A client calls the clinic and reports having been bitten by a tick and expresses worry about Lyme disease. How long does the nurse understand that the tick must be attached to transmit infection?
- A. 1 to 2 hours
- B. 12 to 24 hours
- C. 24 to 36 hours
- D. 36 to 48 hours
Correct Answer: D
Rationale: For the client to have Lyme disease, the tick must be attached for 36 to 48 hours. Removing a tick as early as possible may prevent infection. The other times given are not long enough to transmit infection.
A nurse is caring for a client with gout.
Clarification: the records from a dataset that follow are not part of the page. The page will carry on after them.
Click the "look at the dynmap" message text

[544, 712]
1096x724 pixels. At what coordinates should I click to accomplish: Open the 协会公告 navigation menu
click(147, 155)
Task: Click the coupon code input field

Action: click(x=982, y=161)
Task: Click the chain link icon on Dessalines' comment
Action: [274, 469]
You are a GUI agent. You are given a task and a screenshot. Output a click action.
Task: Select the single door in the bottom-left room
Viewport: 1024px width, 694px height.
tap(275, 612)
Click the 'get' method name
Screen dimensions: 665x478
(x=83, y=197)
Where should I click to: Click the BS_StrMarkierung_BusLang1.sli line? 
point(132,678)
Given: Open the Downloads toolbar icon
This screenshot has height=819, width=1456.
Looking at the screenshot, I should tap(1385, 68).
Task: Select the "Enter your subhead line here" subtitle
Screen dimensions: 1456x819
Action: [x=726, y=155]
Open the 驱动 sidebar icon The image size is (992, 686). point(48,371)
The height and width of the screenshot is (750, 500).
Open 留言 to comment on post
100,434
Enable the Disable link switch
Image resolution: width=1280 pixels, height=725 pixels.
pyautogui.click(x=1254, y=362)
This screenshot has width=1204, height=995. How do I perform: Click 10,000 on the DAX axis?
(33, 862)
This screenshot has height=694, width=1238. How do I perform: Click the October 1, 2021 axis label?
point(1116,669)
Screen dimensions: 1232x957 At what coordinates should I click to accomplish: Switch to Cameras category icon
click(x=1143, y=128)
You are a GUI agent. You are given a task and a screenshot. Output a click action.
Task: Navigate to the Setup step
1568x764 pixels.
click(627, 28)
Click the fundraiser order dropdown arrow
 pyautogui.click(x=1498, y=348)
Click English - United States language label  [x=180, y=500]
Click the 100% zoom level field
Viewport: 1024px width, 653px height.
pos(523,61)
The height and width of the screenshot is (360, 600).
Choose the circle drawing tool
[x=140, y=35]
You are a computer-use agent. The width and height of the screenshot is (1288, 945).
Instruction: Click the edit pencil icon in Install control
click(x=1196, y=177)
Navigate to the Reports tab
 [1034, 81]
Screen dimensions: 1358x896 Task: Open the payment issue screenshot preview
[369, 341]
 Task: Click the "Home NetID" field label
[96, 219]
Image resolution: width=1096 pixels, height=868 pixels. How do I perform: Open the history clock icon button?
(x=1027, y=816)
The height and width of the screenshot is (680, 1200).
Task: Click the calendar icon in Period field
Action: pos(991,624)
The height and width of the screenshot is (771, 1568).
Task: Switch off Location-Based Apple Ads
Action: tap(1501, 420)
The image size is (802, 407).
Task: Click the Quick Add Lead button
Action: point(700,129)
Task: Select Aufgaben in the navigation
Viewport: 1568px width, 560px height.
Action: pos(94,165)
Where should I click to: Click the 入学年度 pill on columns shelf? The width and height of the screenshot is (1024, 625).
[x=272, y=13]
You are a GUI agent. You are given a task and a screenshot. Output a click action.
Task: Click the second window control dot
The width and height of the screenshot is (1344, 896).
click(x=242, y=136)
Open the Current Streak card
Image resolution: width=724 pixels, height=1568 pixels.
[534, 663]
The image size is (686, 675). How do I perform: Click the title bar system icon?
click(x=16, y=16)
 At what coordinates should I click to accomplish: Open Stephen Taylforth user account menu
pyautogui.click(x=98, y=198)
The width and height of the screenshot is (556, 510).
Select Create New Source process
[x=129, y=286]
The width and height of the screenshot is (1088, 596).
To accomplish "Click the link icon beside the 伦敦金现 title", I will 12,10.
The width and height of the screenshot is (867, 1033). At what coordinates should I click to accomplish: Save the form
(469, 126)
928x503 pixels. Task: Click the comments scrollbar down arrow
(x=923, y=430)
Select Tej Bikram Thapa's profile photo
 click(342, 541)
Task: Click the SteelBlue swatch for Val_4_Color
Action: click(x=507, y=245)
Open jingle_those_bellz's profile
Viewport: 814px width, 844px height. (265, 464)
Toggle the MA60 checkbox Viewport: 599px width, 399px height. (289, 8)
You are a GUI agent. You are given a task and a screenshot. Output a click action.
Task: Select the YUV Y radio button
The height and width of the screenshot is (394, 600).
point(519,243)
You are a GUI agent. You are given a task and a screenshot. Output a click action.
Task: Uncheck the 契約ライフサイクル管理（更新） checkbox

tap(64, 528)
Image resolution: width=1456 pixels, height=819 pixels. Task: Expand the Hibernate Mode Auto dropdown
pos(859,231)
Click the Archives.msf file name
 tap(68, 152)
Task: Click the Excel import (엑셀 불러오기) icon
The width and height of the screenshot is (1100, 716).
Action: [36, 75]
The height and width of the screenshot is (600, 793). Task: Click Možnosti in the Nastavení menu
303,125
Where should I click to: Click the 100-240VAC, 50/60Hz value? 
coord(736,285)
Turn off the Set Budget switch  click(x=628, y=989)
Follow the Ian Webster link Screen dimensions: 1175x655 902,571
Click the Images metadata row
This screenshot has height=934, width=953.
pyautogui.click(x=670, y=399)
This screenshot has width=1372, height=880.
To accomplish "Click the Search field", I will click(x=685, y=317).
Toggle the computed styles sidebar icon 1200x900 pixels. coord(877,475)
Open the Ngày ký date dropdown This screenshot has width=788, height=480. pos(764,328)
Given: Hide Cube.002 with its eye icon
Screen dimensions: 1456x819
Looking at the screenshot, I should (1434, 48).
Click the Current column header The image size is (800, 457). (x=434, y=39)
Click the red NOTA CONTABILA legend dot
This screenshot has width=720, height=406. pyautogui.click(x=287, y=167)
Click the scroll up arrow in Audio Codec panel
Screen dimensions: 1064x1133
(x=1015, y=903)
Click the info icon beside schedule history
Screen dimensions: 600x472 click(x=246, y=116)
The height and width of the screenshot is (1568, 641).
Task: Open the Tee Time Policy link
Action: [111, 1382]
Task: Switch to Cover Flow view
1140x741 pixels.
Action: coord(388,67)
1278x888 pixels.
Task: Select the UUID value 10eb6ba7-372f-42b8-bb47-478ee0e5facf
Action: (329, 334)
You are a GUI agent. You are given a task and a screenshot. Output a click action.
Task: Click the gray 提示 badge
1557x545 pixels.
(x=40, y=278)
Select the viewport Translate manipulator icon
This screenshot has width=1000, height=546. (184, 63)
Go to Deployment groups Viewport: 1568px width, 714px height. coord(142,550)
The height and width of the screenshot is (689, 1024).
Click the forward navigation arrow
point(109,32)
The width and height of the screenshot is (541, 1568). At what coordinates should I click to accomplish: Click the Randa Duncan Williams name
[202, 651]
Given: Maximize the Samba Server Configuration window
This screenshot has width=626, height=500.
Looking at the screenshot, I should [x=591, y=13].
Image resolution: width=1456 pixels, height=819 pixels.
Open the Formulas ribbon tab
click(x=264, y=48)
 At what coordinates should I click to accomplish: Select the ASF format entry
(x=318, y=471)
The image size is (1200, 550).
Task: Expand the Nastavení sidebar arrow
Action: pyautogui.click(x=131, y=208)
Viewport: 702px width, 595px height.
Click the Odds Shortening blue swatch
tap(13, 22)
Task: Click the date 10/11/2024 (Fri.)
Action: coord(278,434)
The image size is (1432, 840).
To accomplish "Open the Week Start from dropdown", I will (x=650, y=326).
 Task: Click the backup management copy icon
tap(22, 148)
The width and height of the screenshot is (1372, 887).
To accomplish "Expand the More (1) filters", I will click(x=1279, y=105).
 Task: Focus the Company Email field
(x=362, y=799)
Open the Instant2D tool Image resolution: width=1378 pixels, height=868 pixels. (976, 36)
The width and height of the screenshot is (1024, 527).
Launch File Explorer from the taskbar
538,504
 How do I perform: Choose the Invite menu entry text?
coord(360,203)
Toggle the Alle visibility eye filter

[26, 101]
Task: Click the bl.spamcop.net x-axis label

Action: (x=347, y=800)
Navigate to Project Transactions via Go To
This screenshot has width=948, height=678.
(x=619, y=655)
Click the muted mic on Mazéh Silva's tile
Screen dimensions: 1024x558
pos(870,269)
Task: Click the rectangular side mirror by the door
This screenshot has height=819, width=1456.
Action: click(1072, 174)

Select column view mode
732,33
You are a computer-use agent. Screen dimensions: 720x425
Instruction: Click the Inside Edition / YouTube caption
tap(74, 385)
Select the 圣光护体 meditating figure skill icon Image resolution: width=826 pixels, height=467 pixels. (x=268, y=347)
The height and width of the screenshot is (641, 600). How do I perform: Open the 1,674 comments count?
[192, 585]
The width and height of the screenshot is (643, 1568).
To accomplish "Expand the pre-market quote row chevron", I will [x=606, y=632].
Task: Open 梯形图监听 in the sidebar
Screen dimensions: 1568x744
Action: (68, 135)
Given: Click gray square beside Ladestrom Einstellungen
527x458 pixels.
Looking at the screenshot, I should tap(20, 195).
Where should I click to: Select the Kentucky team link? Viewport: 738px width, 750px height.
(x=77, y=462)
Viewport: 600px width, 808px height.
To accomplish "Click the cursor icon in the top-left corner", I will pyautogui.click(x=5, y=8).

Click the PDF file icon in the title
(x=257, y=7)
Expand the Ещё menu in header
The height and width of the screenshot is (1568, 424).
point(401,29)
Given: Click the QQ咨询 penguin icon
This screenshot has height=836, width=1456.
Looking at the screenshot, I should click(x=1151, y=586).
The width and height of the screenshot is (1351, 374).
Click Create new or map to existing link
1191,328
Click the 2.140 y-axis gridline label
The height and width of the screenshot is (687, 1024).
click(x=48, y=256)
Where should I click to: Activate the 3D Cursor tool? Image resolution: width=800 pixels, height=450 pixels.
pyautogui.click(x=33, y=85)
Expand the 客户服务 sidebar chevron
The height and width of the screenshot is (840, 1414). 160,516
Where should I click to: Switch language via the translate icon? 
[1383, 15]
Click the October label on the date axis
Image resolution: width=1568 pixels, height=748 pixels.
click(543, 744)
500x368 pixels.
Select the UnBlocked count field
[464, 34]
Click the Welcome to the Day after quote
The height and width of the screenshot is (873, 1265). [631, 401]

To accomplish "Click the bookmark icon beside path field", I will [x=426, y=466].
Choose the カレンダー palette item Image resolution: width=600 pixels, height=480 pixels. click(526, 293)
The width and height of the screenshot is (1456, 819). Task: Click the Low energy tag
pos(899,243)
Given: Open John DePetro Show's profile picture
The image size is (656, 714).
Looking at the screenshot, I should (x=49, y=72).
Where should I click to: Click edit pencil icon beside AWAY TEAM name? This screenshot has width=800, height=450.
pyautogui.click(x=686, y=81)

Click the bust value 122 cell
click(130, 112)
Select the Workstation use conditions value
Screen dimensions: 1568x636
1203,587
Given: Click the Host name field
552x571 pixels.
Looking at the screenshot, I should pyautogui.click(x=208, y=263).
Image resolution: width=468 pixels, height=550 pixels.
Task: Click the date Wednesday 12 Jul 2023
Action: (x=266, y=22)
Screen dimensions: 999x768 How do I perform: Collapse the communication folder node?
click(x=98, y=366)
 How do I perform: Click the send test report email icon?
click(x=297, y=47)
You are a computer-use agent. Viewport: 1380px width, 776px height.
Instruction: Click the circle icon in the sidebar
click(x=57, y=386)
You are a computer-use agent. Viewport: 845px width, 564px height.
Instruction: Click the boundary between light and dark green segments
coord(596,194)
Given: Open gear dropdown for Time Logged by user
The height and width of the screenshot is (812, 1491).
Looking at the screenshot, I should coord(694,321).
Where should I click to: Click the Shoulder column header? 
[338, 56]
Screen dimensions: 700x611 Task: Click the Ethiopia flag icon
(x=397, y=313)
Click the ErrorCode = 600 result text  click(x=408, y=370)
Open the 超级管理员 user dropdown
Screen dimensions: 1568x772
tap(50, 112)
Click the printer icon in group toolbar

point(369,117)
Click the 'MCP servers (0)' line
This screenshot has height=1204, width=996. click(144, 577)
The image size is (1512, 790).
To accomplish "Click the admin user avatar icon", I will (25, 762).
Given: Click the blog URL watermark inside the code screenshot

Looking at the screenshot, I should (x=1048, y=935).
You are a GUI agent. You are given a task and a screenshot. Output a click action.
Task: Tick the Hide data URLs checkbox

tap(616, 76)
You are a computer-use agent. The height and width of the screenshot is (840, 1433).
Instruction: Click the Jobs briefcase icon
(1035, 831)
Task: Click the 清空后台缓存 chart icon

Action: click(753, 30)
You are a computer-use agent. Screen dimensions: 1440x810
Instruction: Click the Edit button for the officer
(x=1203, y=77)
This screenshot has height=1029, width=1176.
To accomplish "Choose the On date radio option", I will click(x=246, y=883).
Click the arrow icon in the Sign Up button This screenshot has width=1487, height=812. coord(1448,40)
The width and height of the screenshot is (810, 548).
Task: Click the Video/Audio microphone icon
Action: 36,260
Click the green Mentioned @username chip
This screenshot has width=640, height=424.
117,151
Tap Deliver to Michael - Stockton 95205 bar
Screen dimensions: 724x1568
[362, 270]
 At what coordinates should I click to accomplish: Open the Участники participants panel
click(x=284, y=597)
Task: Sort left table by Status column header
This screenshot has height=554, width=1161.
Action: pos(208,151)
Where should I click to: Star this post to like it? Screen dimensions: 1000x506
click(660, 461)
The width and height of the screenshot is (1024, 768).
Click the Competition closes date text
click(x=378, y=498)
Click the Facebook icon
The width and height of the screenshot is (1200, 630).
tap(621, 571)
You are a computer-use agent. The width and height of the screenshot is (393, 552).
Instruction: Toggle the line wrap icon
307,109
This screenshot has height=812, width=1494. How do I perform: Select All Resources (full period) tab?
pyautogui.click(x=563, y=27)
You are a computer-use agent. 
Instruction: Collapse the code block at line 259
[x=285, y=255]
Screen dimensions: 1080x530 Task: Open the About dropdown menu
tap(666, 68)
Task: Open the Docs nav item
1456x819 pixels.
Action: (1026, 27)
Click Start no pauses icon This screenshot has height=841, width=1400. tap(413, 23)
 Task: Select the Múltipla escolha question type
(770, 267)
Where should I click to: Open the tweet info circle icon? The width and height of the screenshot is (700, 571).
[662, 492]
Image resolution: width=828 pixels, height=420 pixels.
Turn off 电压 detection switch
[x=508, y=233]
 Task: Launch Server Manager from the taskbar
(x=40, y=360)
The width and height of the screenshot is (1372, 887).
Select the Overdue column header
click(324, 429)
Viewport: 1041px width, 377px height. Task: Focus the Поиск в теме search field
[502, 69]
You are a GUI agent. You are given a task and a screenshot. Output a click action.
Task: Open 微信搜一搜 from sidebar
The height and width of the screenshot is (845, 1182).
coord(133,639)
Which of the following would the nurse encourage the client to limit?
- A. Fluid intake
- B. Protein-rich foods
- C. Purine-rich foods
- D. Carbohydrates
Correct Answer: C
Rationale: Clients with gout should be advised to have adequate protein with the limitation of purine-rich foods to avoid contributing to the underlying problem. The diet should also be relatively high in carbohydrates and low in fats because carbohydrates increase urate excretion and fats retard it. A high fluid intake is recommended because it helps increase the excretion of uric acid.